Lately, I’ve been inspired by a number of new blogs that I’ve come across by binge-listening to the Woolful podcast. If any fiber folk haven’t ever heard about it, I strongly recommend giving it a listen.
Between the #slowfashionoctober series by the Fringe Association blog, the Stash Less series featured on the Craft Sessions, and all of the recycling and works by gridjunky, I really want to become a more intentional maker, with the idea of experiencing intentionality in a number of different facets.
My first incorporation of intentionality is through the process of slowing down. I’m constantly casting on new projects because I want to knit everything. Even though I generally love all my items I knit since I get a lot of my patterns from Ravelry, I often fail to swatch properly due to the all to often swatching and getting a good enough gauge. This has led to frogged sweaters due to ill-fitting final products ending with no product and a lot of knitting time.
Slowing down also refers to my finished objects.
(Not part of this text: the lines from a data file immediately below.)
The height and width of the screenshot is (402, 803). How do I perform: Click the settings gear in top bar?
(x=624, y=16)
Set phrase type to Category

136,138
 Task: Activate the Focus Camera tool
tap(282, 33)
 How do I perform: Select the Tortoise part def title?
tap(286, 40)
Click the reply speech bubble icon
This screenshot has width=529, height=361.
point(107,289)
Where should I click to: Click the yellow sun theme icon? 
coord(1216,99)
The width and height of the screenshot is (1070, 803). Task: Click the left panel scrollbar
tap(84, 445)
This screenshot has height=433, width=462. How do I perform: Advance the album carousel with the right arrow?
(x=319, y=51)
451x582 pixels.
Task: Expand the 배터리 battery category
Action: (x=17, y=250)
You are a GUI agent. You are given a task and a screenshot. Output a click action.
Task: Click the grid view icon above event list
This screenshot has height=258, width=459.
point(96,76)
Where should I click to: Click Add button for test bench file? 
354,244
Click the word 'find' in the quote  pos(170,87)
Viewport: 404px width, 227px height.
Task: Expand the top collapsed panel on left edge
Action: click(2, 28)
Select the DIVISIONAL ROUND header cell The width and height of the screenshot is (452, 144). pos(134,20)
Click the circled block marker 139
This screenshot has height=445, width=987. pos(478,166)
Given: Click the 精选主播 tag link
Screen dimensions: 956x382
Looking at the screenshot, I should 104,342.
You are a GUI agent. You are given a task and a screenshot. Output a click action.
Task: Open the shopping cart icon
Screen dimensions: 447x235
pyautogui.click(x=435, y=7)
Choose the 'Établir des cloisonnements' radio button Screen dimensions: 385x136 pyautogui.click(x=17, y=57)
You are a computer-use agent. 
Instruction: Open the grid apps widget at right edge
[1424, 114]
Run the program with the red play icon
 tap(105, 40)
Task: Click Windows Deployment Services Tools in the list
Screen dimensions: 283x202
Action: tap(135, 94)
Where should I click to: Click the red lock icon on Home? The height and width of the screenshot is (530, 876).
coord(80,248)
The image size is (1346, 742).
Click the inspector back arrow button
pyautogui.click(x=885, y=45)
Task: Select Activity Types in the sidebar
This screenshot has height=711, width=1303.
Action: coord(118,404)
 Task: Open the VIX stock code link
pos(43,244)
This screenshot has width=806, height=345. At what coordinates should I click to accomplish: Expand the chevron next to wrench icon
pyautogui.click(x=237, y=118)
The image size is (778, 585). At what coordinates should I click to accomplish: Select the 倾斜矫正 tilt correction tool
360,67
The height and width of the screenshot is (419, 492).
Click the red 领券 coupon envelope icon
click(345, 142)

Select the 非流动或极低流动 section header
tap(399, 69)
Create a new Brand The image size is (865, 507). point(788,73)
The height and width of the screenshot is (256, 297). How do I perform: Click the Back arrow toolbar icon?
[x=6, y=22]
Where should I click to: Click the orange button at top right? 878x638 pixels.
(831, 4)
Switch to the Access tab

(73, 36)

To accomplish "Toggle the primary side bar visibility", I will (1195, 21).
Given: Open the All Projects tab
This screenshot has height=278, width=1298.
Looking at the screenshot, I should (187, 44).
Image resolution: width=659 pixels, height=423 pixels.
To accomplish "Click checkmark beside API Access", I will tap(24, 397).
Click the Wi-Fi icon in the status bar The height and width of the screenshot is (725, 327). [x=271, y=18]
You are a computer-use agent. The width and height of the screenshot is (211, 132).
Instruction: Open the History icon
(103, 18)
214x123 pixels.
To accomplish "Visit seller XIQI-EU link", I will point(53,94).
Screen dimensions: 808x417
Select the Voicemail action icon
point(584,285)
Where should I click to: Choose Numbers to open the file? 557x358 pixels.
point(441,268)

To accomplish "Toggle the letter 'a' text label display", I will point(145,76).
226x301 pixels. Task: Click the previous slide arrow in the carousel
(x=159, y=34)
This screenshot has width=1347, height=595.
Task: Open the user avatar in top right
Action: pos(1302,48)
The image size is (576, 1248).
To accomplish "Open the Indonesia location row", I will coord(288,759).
I’ve become inspired and would really love to build my knitting portfolio and display all my knitted items up to better heights, to keep better track of them. I think sometimes I’m in such a rush to finish up one project and start a new one, I forget to enjoy the finished object as it is.
The photographic essays presented in the posts by gridjunky have really hammered home the ideas of slow process and careful thought. The images really evoke a sense of careful making while fully expressing the creative process, bringing a different life into each set of materials. This has in turn inspired me to become a much slower, careful maker, attempting to intentionally selecting designs and uses for each material as they speak their purposes.
I think the ideals behind slowing down apply not just to my crafting but should be applicable to life in general. In today’s media-filled world, we are constantly inundated with new ideas, fresh headlines, and as a result our lives are expected to keep pace with the influx of information. Sometimes, especially when crafting, maybe it’s best to adopt the opposing way of life.